Felluce IŞİD’in elinde esir

Felluce halkı IŞİD’in elinden çok çekti. Aslında IŞİD, oradaki herkesi tehdit eden bir hastalık gibidir. Bir kanser tümörü gibidir, bu yüzden milli, ahlaki ve şer’î sorumluluklarımız ülkemizin toprağını ve Felluce halkını bu hilekar grubun elinden kurtarmamızı gerektiriyor.

Bu operasyonun nündeki en büyük engel, sivillerin nasıl korunacağı meselesiydi. Çünkü bu halk bizim halkımız, bu aileler bizim ailelerimizdir, düşmanın değil. Sivillerin çıkışının sağlanması için güvenli güzergahlar oluşturduk. IŞİD, önceleri sivillerin çıkışını engelliyordu; ancak sonunda teslim olacak.

Bazı TV’ler fitne peşinde

Bazı medya kuruluşları etnik ve mezhebi kışkırtma yapıyor. Bunlar Irak’ın düşmanlarıdır ve Irak’ın istikrara kavuşmasını istemiyorlar. Irak’ta mevcut durumun devam etmesini IŞİD işgalinin ve yıkımının sürmesini istiyorlar.”

General Süleymani Bağdat’ın onayı ile Irak’ta

Hadi el-Amiri, İran’ı Irak’ın iç işlerine karışmakla ve Irak’a askeri müdahale yapmakla suçlayan Suudi Arabistan Dışişleri Bakanı Adil el-Cubeyr’in açıklamalarıyla ilgili bir soruya da şu cevabı verdi:

“Askeri müdahale, Irak hükümetinin onayı olmaksızın Irak’a girmektir. Şu an Türk askerleri Bağdat’ın onayı olmaksızın Irak içerisinde bulunuyor. Halbuki Irak hükümeti defalarca Türkiye’den askerlerini çekmesini istedi. Ben Kahire’ye giderek bu konudaki şikayetimizi Arap Birliğine bizzat sundum. Arap Birliği de oy birliği ile Türkiye’den Irak’taki askerlerini çekmesini istedi.

Bugün hiç kimse uluslararası koalisyona bağlı uçakların Irak üzerindeki uçuşları konusunda bir şey söylemiyor. Ama İran’la ilgili çok şey söyleniyor.
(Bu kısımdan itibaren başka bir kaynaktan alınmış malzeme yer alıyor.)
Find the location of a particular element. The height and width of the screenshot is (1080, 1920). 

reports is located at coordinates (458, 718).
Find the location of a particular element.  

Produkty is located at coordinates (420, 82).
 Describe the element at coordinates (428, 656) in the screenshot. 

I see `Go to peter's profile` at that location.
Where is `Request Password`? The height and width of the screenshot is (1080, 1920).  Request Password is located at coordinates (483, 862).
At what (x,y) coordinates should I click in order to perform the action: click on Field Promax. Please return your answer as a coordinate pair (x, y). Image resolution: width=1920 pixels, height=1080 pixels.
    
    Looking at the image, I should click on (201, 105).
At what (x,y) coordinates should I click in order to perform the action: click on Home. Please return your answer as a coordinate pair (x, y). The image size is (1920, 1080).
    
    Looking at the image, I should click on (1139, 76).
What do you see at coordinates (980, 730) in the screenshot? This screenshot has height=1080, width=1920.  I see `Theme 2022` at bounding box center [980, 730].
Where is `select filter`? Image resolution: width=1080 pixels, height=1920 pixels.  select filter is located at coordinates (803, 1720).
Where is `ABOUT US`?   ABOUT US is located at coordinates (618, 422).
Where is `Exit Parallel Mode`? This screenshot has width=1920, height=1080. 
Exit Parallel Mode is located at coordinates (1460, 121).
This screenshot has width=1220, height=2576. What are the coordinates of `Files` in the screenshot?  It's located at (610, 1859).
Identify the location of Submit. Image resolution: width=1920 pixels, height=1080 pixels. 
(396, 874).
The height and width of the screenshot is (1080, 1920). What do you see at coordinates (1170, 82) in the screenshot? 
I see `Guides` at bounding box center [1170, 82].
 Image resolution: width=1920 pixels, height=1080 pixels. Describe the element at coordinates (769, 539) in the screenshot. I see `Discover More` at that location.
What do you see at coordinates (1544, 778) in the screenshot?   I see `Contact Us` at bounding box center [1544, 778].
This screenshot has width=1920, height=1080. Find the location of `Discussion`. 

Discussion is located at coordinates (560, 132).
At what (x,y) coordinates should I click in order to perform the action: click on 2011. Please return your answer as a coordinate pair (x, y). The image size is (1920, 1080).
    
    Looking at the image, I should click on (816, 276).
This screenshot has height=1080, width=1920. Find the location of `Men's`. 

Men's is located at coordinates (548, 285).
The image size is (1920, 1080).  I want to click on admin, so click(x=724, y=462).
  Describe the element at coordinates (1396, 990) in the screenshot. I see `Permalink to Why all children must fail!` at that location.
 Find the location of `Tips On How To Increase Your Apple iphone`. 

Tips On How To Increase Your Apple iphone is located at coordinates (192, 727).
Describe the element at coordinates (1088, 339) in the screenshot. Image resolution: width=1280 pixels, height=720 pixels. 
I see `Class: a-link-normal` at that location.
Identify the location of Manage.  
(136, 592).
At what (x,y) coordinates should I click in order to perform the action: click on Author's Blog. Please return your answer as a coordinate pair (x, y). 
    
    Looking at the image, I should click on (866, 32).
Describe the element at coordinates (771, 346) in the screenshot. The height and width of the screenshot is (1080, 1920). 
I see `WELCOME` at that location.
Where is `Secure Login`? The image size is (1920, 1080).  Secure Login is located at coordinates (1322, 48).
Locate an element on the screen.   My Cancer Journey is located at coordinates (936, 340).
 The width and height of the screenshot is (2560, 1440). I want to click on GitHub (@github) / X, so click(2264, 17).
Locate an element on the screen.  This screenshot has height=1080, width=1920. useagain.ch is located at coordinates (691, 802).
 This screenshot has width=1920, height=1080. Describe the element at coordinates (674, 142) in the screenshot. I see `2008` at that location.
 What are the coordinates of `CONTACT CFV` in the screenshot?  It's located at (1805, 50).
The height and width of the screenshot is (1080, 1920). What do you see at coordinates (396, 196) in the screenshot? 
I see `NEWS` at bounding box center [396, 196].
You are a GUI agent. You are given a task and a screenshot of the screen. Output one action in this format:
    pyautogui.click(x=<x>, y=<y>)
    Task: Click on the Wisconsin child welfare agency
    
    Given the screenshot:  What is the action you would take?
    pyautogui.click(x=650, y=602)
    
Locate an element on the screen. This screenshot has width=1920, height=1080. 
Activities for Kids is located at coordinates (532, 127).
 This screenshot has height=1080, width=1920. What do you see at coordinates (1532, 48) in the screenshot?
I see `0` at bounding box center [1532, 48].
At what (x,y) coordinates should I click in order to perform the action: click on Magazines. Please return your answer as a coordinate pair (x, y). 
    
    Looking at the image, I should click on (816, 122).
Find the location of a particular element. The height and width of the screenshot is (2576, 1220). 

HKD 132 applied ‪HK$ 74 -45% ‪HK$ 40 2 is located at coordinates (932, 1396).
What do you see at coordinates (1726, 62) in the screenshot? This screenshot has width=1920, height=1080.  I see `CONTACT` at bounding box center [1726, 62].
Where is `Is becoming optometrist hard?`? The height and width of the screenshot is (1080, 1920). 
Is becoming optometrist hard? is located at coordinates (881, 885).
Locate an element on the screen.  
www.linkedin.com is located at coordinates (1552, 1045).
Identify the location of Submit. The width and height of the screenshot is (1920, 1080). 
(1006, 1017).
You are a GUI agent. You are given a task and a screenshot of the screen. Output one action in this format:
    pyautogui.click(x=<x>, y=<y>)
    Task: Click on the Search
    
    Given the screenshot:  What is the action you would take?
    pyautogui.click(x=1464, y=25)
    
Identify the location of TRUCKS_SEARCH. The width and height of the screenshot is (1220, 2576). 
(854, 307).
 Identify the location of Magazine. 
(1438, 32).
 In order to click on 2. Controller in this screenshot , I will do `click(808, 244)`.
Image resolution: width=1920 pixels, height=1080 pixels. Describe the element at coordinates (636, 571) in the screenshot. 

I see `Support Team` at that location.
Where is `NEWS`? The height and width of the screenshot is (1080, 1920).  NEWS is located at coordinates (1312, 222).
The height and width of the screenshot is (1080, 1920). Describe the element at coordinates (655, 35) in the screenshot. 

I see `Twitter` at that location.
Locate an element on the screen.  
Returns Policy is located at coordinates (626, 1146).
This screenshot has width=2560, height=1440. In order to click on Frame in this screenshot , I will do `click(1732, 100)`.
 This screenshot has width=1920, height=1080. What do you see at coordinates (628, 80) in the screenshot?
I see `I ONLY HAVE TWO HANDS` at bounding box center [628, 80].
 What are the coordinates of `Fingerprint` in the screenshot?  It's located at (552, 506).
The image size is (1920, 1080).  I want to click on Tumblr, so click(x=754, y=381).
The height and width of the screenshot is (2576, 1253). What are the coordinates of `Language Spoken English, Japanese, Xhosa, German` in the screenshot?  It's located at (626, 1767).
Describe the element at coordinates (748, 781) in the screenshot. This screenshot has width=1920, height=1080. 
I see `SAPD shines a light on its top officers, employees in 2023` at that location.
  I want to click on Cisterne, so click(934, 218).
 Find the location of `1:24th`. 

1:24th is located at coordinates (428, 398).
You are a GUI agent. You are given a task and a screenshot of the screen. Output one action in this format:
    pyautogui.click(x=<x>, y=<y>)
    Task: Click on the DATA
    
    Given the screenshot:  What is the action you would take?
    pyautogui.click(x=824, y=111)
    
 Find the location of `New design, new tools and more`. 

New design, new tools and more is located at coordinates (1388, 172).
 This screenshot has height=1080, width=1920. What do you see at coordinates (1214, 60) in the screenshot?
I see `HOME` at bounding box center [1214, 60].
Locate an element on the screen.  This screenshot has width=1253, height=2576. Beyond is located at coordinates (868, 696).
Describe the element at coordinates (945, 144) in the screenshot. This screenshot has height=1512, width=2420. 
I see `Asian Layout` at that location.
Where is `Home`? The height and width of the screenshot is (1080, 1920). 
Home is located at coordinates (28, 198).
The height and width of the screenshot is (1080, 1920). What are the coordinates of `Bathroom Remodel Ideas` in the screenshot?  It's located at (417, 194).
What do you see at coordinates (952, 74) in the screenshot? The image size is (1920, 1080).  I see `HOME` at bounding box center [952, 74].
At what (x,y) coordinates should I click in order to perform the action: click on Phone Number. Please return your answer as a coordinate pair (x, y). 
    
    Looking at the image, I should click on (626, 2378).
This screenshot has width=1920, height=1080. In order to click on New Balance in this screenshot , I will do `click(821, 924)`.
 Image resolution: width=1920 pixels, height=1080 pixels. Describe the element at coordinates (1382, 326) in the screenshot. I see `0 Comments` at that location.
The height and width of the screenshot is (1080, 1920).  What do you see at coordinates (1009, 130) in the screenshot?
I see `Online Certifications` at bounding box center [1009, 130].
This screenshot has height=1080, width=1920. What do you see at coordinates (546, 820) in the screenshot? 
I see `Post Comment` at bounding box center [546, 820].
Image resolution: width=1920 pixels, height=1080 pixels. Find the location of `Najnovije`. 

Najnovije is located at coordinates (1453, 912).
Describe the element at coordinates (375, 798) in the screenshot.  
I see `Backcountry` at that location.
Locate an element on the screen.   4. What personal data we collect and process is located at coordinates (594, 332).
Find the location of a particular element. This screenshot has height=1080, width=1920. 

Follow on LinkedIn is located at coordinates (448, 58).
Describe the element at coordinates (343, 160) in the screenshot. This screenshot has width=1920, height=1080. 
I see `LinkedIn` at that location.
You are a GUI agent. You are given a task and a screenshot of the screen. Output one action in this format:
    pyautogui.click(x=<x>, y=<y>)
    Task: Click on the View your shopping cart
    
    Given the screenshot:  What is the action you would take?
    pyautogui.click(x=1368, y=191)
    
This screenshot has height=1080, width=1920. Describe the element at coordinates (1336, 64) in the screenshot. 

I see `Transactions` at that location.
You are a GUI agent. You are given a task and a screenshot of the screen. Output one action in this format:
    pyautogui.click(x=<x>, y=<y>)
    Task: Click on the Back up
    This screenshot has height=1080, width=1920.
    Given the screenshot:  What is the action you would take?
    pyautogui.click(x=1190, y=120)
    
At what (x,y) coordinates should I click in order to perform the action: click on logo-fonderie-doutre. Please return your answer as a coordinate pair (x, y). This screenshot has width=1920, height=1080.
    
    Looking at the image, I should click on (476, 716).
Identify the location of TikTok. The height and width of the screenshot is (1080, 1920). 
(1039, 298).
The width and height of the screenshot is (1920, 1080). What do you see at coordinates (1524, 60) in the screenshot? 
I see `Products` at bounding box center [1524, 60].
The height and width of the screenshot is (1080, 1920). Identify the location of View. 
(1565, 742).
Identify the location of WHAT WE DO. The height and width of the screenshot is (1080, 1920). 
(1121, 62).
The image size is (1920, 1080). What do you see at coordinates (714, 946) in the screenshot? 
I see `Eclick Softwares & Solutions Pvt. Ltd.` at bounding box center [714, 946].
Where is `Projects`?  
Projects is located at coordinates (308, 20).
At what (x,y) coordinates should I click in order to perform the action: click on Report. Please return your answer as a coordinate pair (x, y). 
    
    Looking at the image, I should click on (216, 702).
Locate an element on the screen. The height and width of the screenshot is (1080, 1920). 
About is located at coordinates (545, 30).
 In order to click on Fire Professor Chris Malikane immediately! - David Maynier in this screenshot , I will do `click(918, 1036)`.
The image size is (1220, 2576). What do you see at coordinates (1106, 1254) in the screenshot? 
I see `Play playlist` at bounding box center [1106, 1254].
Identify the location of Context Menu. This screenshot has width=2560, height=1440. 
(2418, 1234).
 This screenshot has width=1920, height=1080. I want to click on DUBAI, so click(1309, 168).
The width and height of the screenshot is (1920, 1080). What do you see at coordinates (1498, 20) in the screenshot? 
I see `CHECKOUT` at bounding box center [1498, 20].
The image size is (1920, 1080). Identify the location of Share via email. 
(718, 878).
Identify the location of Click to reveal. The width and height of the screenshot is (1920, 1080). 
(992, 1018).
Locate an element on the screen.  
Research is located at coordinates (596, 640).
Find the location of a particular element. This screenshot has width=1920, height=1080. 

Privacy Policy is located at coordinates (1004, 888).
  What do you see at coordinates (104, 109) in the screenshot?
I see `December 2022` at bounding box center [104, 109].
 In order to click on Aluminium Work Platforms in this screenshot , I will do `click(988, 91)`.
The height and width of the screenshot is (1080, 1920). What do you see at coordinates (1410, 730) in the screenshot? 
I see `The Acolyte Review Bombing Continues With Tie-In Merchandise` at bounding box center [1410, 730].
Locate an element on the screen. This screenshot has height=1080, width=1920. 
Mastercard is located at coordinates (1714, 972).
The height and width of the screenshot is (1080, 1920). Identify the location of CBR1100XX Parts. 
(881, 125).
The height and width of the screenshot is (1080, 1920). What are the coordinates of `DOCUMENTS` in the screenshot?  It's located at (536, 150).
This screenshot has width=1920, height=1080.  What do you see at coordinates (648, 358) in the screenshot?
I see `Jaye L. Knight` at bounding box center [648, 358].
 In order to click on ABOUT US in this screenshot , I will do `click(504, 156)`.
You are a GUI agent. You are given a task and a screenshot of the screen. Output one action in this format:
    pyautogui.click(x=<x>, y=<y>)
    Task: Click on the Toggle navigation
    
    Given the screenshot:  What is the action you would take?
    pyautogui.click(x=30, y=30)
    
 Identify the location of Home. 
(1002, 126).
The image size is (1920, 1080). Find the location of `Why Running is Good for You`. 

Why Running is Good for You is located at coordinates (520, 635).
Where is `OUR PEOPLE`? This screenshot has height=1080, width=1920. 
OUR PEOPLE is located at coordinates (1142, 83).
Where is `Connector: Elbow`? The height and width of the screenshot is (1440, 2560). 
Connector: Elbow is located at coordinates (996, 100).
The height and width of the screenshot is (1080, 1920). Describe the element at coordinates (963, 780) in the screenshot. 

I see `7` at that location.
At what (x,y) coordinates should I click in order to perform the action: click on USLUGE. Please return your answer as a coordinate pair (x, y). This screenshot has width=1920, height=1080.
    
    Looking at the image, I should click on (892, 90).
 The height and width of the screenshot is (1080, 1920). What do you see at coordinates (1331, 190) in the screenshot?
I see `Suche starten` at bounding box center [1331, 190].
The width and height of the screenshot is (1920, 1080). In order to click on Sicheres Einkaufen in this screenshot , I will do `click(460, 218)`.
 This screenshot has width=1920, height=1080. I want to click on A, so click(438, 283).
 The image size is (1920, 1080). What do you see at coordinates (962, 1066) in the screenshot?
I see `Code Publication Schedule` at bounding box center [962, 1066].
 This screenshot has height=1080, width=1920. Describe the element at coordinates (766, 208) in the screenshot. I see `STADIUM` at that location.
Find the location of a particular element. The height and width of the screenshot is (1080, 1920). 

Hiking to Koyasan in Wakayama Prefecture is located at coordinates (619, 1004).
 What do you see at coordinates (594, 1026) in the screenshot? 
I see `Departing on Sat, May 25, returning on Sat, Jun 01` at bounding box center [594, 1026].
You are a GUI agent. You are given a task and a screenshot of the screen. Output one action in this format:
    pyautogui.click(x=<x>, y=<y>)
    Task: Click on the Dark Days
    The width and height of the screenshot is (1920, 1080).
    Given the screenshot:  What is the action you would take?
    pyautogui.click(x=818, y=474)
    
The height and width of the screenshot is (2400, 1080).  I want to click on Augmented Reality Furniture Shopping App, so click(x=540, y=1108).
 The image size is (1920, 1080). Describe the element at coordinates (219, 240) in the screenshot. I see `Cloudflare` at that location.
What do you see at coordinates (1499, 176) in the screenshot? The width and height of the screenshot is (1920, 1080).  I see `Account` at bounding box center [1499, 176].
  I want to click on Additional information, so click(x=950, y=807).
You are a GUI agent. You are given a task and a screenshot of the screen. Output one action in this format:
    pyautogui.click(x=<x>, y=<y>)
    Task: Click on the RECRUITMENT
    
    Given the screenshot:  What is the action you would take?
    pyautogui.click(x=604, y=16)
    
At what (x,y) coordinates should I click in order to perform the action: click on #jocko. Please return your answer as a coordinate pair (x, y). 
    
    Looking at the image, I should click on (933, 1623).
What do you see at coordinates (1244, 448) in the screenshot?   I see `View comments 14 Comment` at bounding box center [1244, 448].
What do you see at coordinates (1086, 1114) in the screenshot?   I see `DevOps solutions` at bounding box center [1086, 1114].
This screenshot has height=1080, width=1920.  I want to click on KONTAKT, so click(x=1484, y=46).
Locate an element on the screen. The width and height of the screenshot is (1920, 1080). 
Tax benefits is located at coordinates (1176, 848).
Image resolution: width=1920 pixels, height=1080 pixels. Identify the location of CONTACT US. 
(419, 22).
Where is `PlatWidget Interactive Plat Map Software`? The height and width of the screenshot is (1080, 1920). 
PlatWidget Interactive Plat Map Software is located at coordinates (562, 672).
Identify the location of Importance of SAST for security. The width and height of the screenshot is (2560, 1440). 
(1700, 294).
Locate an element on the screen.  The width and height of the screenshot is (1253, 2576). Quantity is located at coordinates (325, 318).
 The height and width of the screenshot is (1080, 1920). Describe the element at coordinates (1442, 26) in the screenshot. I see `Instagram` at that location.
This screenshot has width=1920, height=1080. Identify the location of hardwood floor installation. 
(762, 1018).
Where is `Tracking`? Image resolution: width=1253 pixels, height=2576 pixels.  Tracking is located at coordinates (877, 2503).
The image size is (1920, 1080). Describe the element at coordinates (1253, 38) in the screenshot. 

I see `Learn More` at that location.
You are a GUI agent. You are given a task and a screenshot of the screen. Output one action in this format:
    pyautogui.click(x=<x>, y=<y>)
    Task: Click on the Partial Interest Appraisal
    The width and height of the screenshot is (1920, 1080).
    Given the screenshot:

İran’la ilgili sbu kadar çok şey söylenmesinin temel sebebi, İranlı askeri danışmanların IŞİD’e karşı operasyonlardaki başarısıdır. Irak güçleri, İranlı askeri danışmanların terörle mücadele tecrübelerinden çok yararlandı.

İran’ın silah, lojistik ve eğitim alanında yaptığı yardımlar, Tahran ile Bağdat arasında yapılan anlaşmaların sonucudur.

Irak’ın düşmesini önleyen 4 etken

Eğer dört etken olmasaydı, hiç kuşkusuz Irak IŞİD tarafından işgal edilirdi. Dini merceiyetin fetvası... Halkın merceiyetin fetvasına “emrindeyim” demesi ve İslami direniş gruplarının fedakarlıkları Irak’ın IŞİD karşısında ayakta kalmasını sağlayan 3 etken oldu.

İslami direniş grupları operasyon geçmişine ve tecrübelerine sahipti. Bunlar Gönüllü Halk Güçleri’nin oluşumunda önemli rol oynadılar.

O dönemde polis ve ordu, terörle mücadele için insan gücü temin edebilecek durumda değildi.

Ben hatta tek çocuklu ailelerin bile çocuklarını savaş meydanına gönderdiğine bizzat tanık oldum. Bu tek çocuklardan bazıları şehit oldular.

Dördüncü ve en önemli etken ise İran İslam Cumhuriyeti’nin Irak’a verdiği destek oldu. Bizzat Kürdistan Bölgesi Başkanı Mesud Barzani defalarca “eğer İran’ın desteği olmasaydı Erbil düşecekti” dedi.

Ben de Hadi el-Amiri olarak diyorum ki eğer bu dört etken olmasaydı, biz şu an başka bir durumda olurduk ve bu habis teröristlerin işgali Körfez ülkelerine kadar yayılırdı.

6 bin ABD askeri danışmanına ses çıkaran yok

Şu an Irak’ta 6 bin Amerikalı askeri danışman var, hiç kimse bunlarla ilgili bir şey söylemiyor. Fakat sayıları ancak onlarla ifade edilen İranlı askeri danışmanlar konusunda çok şey söyleniyor.